═════ Provided records
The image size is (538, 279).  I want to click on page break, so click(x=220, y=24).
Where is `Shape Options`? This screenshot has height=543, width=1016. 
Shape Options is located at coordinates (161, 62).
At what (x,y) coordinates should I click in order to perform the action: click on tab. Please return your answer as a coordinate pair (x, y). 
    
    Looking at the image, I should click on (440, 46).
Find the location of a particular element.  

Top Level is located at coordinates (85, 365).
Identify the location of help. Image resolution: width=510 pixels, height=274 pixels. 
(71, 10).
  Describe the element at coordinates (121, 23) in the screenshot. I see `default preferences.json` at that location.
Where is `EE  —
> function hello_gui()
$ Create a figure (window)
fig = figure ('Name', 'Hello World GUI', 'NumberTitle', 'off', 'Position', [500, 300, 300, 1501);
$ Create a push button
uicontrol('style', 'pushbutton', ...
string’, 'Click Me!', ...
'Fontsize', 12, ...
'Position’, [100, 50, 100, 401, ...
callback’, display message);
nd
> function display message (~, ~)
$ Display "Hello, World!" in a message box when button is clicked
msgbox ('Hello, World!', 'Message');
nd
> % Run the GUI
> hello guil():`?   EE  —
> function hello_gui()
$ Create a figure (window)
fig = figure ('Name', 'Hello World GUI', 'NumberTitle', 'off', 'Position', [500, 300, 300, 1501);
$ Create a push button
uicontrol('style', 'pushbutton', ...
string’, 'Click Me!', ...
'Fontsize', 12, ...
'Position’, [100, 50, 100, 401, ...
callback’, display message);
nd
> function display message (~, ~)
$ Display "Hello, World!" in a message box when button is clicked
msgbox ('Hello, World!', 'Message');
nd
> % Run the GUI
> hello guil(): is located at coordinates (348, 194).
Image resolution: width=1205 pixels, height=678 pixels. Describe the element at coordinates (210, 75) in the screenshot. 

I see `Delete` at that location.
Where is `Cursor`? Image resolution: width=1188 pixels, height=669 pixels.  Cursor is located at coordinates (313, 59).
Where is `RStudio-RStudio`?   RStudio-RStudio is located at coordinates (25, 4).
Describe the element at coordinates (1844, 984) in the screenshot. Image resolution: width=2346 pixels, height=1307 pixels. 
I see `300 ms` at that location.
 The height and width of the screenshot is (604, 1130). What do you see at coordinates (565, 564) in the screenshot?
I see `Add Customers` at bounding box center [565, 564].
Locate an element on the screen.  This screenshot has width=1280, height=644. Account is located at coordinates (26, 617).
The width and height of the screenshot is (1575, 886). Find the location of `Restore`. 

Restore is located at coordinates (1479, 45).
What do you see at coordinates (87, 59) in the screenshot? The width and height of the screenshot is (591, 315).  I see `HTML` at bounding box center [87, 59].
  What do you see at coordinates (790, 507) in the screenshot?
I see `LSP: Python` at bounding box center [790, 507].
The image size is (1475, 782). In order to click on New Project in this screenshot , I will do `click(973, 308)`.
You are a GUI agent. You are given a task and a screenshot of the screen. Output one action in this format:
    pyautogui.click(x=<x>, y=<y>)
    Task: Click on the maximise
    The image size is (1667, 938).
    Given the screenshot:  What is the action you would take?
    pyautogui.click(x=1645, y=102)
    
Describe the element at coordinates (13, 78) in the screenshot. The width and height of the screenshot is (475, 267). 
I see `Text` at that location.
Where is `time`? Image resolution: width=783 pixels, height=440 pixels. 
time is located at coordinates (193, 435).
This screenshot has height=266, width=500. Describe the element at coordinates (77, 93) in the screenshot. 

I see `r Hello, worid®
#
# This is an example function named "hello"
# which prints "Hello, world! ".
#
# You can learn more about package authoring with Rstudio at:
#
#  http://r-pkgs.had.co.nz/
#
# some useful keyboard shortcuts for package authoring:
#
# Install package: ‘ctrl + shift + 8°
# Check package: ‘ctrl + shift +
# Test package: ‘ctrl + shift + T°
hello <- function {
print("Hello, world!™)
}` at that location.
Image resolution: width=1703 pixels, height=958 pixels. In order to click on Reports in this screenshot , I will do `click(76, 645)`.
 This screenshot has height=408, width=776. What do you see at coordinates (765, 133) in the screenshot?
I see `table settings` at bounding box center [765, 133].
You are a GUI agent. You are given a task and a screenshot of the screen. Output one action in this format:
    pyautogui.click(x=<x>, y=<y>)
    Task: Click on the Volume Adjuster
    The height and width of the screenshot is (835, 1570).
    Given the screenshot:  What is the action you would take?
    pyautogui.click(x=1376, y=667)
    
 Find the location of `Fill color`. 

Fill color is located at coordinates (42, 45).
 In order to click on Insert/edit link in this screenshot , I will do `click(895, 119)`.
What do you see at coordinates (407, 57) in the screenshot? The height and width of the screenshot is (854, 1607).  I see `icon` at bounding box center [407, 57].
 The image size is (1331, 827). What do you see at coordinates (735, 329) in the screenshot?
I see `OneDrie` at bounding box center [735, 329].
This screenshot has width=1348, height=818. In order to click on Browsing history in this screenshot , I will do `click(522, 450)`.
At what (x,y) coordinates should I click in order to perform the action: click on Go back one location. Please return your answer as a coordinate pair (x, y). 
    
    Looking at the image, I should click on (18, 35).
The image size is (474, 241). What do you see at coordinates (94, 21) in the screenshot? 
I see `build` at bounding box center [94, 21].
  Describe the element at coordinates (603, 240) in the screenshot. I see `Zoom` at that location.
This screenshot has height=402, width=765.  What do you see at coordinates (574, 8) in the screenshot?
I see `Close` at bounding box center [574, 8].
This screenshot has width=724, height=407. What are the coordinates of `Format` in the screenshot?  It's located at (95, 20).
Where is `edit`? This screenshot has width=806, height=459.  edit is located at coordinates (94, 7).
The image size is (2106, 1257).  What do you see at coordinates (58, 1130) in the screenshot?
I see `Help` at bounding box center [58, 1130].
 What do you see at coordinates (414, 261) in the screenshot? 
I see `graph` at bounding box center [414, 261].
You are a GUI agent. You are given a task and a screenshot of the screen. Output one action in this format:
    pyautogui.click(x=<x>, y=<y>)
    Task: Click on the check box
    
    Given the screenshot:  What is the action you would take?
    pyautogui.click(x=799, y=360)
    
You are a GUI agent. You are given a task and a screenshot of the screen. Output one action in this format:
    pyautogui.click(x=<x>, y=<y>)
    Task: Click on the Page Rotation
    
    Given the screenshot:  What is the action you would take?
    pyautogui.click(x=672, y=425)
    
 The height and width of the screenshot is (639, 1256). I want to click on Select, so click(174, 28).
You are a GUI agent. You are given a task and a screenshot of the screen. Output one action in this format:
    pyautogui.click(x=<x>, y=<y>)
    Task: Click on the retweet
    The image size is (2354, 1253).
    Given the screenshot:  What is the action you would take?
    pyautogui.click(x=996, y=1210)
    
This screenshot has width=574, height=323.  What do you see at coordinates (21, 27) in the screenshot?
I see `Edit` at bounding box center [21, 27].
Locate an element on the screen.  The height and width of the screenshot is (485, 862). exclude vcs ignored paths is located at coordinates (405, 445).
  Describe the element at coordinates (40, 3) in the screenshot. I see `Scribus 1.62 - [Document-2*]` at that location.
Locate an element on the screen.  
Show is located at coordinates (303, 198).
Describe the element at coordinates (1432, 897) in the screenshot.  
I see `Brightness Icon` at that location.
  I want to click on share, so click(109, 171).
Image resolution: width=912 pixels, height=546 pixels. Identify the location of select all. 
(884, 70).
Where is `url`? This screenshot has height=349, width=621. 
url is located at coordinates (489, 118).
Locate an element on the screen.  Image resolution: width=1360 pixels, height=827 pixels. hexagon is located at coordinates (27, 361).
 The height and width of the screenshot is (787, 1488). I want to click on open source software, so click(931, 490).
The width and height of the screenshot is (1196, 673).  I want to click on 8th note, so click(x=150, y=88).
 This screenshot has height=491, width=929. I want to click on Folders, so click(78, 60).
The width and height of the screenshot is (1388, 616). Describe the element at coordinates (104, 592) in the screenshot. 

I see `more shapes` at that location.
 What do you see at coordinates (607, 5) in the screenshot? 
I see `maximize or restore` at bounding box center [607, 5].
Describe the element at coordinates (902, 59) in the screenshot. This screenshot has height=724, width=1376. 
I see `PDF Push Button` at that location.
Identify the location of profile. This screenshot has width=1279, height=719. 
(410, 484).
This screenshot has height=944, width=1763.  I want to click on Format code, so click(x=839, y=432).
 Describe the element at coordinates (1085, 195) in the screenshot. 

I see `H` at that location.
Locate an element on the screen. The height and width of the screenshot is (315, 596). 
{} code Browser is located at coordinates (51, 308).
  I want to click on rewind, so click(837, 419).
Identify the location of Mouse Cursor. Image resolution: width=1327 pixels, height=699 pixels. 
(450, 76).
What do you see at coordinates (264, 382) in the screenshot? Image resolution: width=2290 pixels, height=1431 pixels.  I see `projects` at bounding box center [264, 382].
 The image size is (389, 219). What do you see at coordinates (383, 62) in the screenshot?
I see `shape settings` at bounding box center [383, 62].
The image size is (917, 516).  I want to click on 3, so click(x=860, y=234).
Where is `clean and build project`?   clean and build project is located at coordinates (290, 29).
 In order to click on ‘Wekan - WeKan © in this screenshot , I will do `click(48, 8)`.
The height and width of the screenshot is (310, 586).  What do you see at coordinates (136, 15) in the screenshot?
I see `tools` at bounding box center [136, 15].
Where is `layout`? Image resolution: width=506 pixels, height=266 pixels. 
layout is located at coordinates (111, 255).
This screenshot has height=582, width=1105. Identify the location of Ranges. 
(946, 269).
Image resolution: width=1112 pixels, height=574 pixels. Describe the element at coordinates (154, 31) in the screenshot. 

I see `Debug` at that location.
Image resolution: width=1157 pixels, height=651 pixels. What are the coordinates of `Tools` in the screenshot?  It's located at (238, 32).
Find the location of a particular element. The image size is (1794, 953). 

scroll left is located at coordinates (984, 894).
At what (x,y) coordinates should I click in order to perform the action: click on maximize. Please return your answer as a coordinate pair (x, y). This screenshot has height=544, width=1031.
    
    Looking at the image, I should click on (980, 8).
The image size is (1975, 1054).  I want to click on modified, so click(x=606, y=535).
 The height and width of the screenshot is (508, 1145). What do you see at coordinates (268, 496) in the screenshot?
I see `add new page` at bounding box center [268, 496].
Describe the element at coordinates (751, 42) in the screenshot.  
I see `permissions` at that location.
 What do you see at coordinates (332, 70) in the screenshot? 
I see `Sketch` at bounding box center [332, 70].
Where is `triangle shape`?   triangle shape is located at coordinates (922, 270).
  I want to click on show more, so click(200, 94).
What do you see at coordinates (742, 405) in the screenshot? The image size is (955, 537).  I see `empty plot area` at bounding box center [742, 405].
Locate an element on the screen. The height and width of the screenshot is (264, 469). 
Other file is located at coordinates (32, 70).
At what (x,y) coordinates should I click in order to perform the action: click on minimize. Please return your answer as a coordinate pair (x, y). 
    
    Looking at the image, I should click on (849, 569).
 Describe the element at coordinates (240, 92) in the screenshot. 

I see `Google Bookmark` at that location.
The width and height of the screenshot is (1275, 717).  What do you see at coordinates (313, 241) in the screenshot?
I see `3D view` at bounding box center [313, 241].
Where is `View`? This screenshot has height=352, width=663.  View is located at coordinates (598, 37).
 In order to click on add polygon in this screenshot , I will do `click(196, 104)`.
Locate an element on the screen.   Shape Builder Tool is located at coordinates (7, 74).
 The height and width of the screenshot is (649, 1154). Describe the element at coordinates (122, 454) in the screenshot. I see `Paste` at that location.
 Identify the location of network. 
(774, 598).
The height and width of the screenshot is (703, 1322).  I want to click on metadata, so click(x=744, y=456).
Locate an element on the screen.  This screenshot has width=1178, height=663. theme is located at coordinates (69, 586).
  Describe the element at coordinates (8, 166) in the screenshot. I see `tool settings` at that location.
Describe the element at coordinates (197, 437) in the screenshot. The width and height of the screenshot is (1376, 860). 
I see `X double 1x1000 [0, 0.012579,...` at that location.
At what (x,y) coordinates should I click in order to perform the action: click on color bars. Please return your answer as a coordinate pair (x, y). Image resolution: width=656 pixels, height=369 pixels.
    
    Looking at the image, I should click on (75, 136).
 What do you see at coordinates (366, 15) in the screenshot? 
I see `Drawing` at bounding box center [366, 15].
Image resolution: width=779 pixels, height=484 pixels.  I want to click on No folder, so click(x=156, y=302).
══════════
**What you have to do**
Please quote word for word the entries above, from the line containing "coordinates (405, 445)." up to and including the line containing "The height and width of the screenshot is (787, 1488).".

**Task output**
Locate an element on the screen.  The height and width of the screenshot is (485, 862). exclude vcs ignored paths is located at coordinates (405, 445).
  Describe the element at coordinates (40, 3) in the screenshot. I see `Scribus 1.62 - [Document-2*]` at that location.
Locate an element on the screen.  
Show is located at coordinates (303, 198).
Describe the element at coordinates (1432, 897) in the screenshot.  
I see `Brightness Icon` at that location.
  I want to click on share, so click(109, 171).
Image resolution: width=912 pixels, height=546 pixels. Identify the location of select all. 
(884, 70).
Where is `url`? This screenshot has height=349, width=621. 
url is located at coordinates (489, 118).
Locate an element on the screen.  Image resolution: width=1360 pixels, height=827 pixels. hexagon is located at coordinates (27, 361).
 The height and width of the screenshot is (787, 1488). I want to click on open source software, so click(931, 490).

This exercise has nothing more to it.